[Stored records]
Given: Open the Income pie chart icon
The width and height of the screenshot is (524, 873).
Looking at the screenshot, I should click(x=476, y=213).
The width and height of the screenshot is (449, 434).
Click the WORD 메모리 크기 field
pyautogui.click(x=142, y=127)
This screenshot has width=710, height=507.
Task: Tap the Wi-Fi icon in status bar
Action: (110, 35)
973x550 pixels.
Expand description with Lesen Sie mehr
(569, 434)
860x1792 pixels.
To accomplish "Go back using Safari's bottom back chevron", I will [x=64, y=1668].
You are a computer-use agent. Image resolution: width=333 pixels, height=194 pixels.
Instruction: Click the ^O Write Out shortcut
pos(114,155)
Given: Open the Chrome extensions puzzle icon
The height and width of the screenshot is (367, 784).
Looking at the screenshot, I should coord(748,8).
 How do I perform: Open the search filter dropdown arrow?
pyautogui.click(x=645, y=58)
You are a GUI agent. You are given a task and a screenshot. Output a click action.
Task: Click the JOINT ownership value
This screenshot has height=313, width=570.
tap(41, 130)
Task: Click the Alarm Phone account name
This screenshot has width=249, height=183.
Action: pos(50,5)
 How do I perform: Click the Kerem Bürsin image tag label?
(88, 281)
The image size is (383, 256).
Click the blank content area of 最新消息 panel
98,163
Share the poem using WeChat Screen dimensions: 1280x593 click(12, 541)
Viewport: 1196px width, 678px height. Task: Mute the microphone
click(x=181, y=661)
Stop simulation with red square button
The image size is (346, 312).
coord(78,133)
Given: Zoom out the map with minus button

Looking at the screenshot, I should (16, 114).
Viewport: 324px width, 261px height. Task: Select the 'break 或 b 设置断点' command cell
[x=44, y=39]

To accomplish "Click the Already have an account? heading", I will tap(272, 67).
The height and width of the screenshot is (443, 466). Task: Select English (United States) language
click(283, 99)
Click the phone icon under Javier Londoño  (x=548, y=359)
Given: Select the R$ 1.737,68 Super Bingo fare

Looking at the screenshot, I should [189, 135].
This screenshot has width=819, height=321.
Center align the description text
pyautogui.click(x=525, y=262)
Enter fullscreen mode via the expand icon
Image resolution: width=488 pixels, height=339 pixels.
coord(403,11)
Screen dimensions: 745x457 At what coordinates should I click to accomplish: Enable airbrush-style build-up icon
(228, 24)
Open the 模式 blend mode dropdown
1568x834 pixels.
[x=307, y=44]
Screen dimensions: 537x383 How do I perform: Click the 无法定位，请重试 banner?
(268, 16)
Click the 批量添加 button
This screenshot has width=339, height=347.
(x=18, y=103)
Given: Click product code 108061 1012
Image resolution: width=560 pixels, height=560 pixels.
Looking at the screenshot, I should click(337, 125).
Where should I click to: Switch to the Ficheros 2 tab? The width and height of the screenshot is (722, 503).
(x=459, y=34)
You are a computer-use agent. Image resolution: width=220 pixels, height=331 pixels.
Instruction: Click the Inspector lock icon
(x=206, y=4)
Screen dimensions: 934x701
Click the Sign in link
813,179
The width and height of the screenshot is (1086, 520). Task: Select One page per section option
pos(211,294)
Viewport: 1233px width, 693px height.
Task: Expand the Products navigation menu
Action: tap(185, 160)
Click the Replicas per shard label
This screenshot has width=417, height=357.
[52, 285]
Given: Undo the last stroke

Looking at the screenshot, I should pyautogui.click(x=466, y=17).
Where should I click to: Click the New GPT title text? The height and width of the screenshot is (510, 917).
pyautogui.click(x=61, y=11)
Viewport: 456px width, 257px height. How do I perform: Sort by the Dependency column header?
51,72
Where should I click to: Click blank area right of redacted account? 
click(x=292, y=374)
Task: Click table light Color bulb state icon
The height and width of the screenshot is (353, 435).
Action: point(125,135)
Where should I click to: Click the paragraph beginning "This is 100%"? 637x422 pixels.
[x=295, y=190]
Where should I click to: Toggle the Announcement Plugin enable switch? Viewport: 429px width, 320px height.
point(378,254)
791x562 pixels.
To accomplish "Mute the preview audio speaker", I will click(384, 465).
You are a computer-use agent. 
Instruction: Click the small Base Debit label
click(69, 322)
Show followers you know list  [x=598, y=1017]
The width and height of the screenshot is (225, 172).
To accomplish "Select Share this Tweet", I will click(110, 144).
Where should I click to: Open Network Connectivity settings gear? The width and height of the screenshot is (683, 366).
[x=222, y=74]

## [Goal of the exercise]
Which lines above contain the word "agent"? Show each of them.

## [Task answer]
You are a computer-use agent. Image resolution: width=333 pixels, height=194 pixels.
You are a GUI agent. You are given a task and a screenshot. Output a click action.
You are a computer-use agent. Image resolution: width=220 pixels, height=331 pixels.
You are a computer-use agent. 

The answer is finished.